> _Supplied records_
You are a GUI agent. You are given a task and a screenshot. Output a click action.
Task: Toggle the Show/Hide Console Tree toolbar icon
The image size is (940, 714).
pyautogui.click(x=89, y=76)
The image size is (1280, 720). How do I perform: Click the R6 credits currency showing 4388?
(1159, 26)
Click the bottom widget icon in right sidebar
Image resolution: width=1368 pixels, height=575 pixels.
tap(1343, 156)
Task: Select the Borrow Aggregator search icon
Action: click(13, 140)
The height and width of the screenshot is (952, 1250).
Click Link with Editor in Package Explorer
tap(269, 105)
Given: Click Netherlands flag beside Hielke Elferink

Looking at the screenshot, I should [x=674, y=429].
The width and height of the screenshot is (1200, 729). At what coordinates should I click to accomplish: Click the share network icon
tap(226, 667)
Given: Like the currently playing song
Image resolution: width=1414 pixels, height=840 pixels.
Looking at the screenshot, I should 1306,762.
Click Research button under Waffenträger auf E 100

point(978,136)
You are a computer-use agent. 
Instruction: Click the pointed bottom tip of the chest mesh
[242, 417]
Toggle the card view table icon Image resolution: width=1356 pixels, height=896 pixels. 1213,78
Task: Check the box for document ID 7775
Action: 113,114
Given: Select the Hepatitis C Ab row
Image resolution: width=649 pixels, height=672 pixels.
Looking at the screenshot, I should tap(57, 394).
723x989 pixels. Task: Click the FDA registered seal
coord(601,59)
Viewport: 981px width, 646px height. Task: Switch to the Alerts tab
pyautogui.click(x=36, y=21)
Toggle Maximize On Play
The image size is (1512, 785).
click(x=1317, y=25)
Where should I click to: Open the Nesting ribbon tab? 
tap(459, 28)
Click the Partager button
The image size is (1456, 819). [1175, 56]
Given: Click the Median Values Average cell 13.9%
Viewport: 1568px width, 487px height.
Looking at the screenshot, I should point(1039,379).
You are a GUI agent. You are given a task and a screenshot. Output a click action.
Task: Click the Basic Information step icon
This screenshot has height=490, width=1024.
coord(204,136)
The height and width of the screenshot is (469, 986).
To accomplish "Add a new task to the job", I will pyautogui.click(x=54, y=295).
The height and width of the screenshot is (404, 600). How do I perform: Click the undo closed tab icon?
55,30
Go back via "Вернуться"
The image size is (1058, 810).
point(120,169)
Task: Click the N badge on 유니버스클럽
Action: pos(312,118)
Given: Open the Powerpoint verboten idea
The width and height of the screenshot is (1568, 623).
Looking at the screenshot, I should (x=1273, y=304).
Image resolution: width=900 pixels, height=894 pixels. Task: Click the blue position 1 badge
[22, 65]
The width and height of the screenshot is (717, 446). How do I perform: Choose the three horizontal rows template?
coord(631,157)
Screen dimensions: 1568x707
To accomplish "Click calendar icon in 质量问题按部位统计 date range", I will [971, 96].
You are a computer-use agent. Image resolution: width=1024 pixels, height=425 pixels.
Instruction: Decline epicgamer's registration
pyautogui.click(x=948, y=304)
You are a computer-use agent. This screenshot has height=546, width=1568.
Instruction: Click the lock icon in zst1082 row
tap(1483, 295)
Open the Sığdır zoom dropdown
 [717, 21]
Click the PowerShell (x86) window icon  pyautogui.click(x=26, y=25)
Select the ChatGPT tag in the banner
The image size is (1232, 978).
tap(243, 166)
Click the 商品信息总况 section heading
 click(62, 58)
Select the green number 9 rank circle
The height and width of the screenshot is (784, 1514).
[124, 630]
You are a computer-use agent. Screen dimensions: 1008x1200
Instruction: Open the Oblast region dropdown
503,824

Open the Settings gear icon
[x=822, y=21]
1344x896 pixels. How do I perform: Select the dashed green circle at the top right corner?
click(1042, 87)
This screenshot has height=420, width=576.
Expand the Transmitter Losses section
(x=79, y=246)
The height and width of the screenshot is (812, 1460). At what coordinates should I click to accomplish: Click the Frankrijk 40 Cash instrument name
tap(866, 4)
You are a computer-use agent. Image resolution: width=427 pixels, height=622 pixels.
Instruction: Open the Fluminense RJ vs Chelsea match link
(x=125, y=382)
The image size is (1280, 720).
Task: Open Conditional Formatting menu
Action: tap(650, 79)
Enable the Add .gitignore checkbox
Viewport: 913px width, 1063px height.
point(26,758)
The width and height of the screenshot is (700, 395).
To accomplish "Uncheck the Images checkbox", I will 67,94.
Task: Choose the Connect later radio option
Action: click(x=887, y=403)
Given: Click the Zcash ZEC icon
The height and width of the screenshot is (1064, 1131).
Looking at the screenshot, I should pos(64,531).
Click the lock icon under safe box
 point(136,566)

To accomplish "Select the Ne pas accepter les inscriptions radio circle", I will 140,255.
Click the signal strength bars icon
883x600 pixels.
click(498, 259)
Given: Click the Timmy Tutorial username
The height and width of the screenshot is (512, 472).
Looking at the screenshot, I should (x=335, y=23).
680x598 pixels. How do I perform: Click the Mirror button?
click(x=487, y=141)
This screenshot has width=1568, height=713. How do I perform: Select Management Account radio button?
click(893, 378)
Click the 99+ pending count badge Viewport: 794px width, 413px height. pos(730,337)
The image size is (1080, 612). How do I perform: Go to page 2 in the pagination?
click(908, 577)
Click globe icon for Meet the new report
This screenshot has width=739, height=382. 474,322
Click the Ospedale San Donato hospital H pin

> _Prompt_
Rewrite all the rows above, putting "Goal:" wherever "Given:" appears and leaving everything else the same.

> _Problem solution_
You are a GUI agent. You are given a task and a screenshot. Output a click action.
Task: Toggle the Show/Hide Console Tree toolbar icon
The image size is (940, 714).
pyautogui.click(x=89, y=76)
The image size is (1280, 720). How do I perform: Click the R6 credits currency showing 4388?
(1159, 26)
Click the bottom widget icon in right sidebar
Image resolution: width=1368 pixels, height=575 pixels.
tap(1343, 156)
Task: Select the Borrow Aggregator search icon
Action: click(13, 140)
The height and width of the screenshot is (952, 1250).
Click Link with Editor in Package Explorer
tap(269, 105)
Goal: Click Netherlands flag beside Hielke Elferink

Looking at the screenshot, I should [x=674, y=429].
The width and height of the screenshot is (1200, 729). At what coordinates should I click to accomplish: Click the share network icon
tap(226, 667)
Goal: Like the currently playing song
Image resolution: width=1414 pixels, height=840 pixels.
Looking at the screenshot, I should 1306,762.
Click Research button under Waffenträger auf E 100

point(978,136)
You are a computer-use agent. 
Instruction: Click the pointed bottom tip of the chest mesh
[242, 417]
Toggle the card view table icon Image resolution: width=1356 pixels, height=896 pixels. 1213,78
Task: Check the box for document ID 7775
Action: 113,114
Goal: Select the Hepatitis C Ab row
Image resolution: width=649 pixels, height=672 pixels.
Looking at the screenshot, I should tap(57, 394).
723x989 pixels. Task: Click the FDA registered seal
coord(601,59)
Viewport: 981px width, 646px height. Task: Switch to the Alerts tab
pyautogui.click(x=36, y=21)
Toggle Maximize On Play
The image size is (1512, 785).
click(x=1317, y=25)
Where should I click to: Open the Nesting ribbon tab? 
tap(459, 28)
Click the Partager button
The image size is (1456, 819). [1175, 56]
Goal: Click the Median Values Average cell 13.9%
Viewport: 1568px width, 487px height.
Looking at the screenshot, I should point(1039,379).
You are a GUI agent. You are given a task and a screenshot. Output a click action.
Task: Click the Basic Information step icon
This screenshot has height=490, width=1024.
coord(204,136)
The height and width of the screenshot is (469, 986).
To accomplish "Add a new task to the job", I will pyautogui.click(x=54, y=295).
The height and width of the screenshot is (404, 600). How do I perform: Click the undo closed tab icon?
55,30
Go back via "Вернуться"
The image size is (1058, 810).
point(120,169)
Task: Click the N badge on 유니버스클럽
Action: pos(312,118)
Goal: Open the Powerpoint verboten idea
The width and height of the screenshot is (1568, 623).
Looking at the screenshot, I should (x=1273, y=304).
Image resolution: width=900 pixels, height=894 pixels. Task: Click the blue position 1 badge
[22, 65]
The width and height of the screenshot is (717, 446). How do I perform: Choose the three horizontal rows template?
coord(631,157)
Screen dimensions: 1568x707
To accomplish "Click calendar icon in 质量问题按部位统计 date range", I will [971, 96].
You are a computer-use agent. Image resolution: width=1024 pixels, height=425 pixels.
Instruction: Decline epicgamer's registration
pyautogui.click(x=948, y=304)
You are a computer-use agent. This screenshot has height=546, width=1568.
Instruction: Click the lock icon in zst1082 row
tap(1483, 295)
Open the Sığdır zoom dropdown
 [717, 21]
Click the PowerShell (x86) window icon  pyautogui.click(x=26, y=25)
Select the ChatGPT tag in the banner
The image size is (1232, 978).
tap(243, 166)
Click the 商品信息总况 section heading
 click(62, 58)
Select the green number 9 rank circle
The height and width of the screenshot is (784, 1514).
[124, 630]
You are a computer-use agent. Screen dimensions: 1008x1200
Instruction: Open the Oblast region dropdown
503,824

Open the Settings gear icon
[x=822, y=21]
1344x896 pixels. How do I perform: Select the dashed green circle at the top right corner?
click(1042, 87)
This screenshot has height=420, width=576.
Expand the Transmitter Losses section
(x=79, y=246)
The height and width of the screenshot is (812, 1460). At what coordinates should I click to accomplish: Click the Frankrijk 40 Cash instrument name
tap(866, 4)
You are a computer-use agent. Image resolution: width=427 pixels, height=622 pixels.
Instruction: Open the Fluminense RJ vs Chelsea match link
(x=125, y=382)
The image size is (1280, 720).
Task: Open Conditional Formatting menu
Action: tap(650, 79)
Enable the Add .gitignore checkbox
Viewport: 913px width, 1063px height.
point(26,758)
The width and height of the screenshot is (700, 395).
To accomplish "Uncheck the Images checkbox", I will 67,94.
Task: Choose the Connect later radio option
Action: click(x=887, y=403)
Goal: Click the Zcash ZEC icon
The height and width of the screenshot is (1064, 1131).
Looking at the screenshot, I should pos(64,531).
Click the lock icon under safe box
 point(136,566)

To accomplish "Select the Ne pas accepter les inscriptions radio circle", I will 140,255.
Click the signal strength bars icon
883x600 pixels.
click(498, 259)
Goal: Click the Timmy Tutorial username
The height and width of the screenshot is (512, 472).
Looking at the screenshot, I should (x=335, y=23).
680x598 pixels. How do I perform: Click the Mirror button?
click(x=487, y=141)
This screenshot has width=1568, height=713. How do I perform: Select Management Account radio button?
click(893, 378)
Click the 99+ pending count badge Viewport: 794px width, 413px height. pos(730,337)
The image size is (1080, 612). How do I perform: Go to page 2 in the pagination?
click(908, 577)
Click globe icon for Meet the new report
This screenshot has width=739, height=382. 474,322
Click the Ospedale San Donato hospital H pin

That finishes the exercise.